Es vermittelt aber auch das Gefühl für eine Aufbruchsstimmung unter Frauen, die sich mit der Emanzipationsbewegung rund um die Einführung des Frauenwahlrechts 1919 trauten, in vielen Bereichen mehr Verantwortung und Macht einzufordern. Teda gehört noch zu der Generation, die sich ihren Wunsch nach einer qualifizierten künstlerischen Ausbildung nicht als Frau gleichberechtigt erfüllen kann, also geht sie einen anderen, nicht ganz legalen Weg. Es ist verblüffend, wie leichtfüßig es Autorin Simone Veenstra gelingt, derart mächtige Themen wie nebenbei in die Handlung einfließen zu lassen, ohne dass auch nur der Ansatz eines erhobenen Zeigefingers durchscheint. Im Gegenteil: die Handlung um Teda, die sich ihr Studium durch allabendliches LIve-Porträtzeichnen in einem Kabarett finanziert, hat mich geradezu eingesogen, so dass ich mir mehrfach gewünscht habe, trotz des nicht gerade schmalen Umfangs von „Unverblümt im Sommerwind“, ich könnte noch mehr über Tedas ziemlich schillerndes Leben erfahren. Es wird derart spannend geschildert, dass die Autorin ein eigenes Buch (wenn nicht gar ein mehrteiliges historisches Werk) daraus hätte bauen können, ohne dass es auch nur eine Sekunde gelangweilt hätte.
Neben den Einblicken in Tedas schillernde Kabarettwelt der Weimarer Zeit, die Künstlerinnen und Künstler, Schwule und Lesben, aufstrebende Filmsternchen, engagierte Kämpferinnen gegen Armut und Hunger und prügelsüchtige Nazis mit leichter Hand skizziert, alles in der Halbwelt der Amüsierviertel von Berlin angesiedelt, die aus Romanen der Zeit und Geschichtsbüchern so verlockend von den Seiten winkt, gibt es natürlich auch die eine oder andere Liebesgeschichte. Tedas Enkeltochter Maren muss ja irgendwie in die Welt gelangen. Und auch zwischen Judith und Ben scheint es zu funken – ob da was geht zwischen diesen beiden schwierigen und vom Leben verletzten Charakteren? Findet es selbst heraus!

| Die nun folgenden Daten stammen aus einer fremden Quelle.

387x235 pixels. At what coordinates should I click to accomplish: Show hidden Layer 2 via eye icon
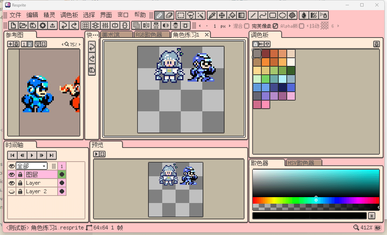12,192
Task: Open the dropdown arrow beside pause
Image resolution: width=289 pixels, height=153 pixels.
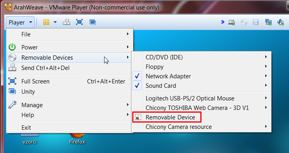Action: [55, 22]
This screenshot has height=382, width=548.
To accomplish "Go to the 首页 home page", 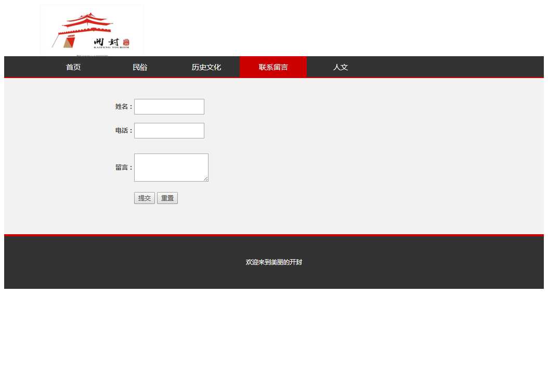I will pos(73,67).
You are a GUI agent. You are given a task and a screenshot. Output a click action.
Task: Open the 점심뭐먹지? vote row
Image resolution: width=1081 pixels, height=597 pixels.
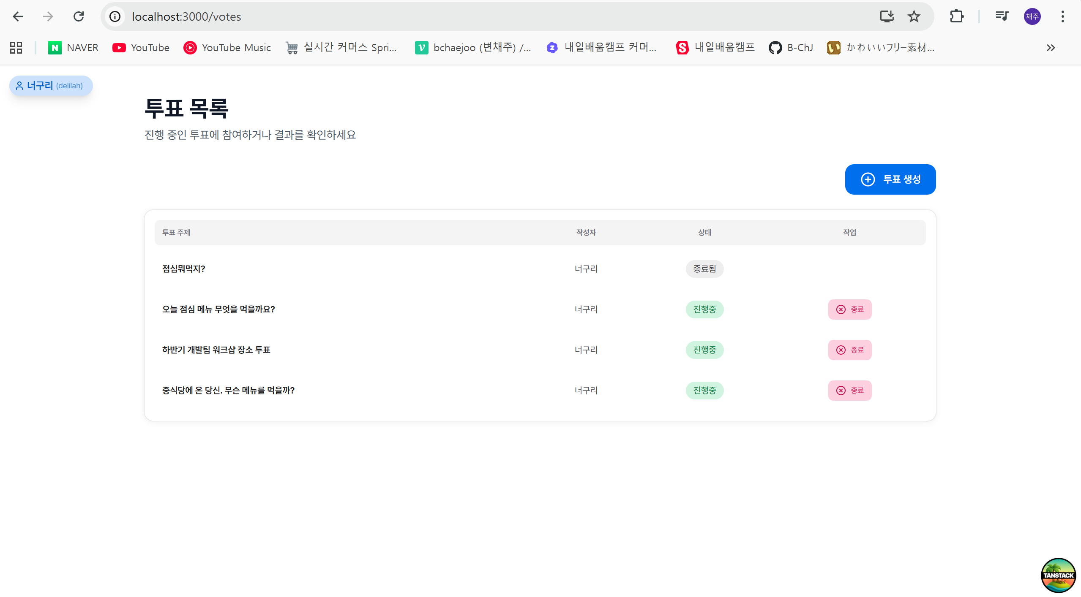tap(184, 269)
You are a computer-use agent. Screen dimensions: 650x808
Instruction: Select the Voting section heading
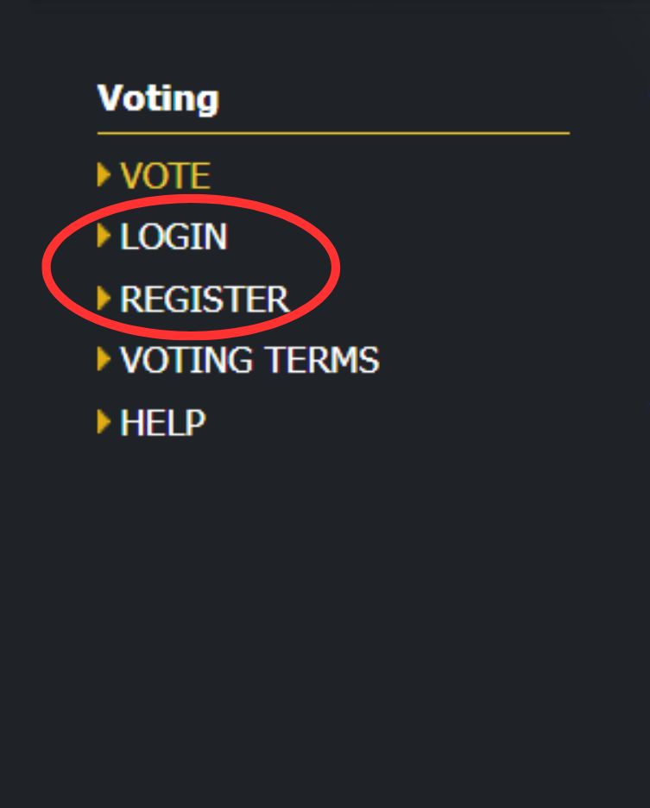click(158, 98)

Mein Fazit: der Roman hat mich zu Tränen gerührt zurückgelassen, begeistert über die wunderbare Figurenzeichnung, die spannende Handlung, die ganz ohne Thrillerelemente trotzdem den Charakter eines Pageturners entfaltet, und absolut süchtig nach mehr – nach mehr Geschichten von Hund, Teda und Judith! 500 Seiten finde ich lange nicht genug. Das schafft „Unverblümt im Sommerwind“ übrigens – trotz des etwas kitschigen Titels – ganz ohne in Kitsch oder Schmalz abzudriften. Für mich schon jetzt die Sommerlektüre des Jahres 2020.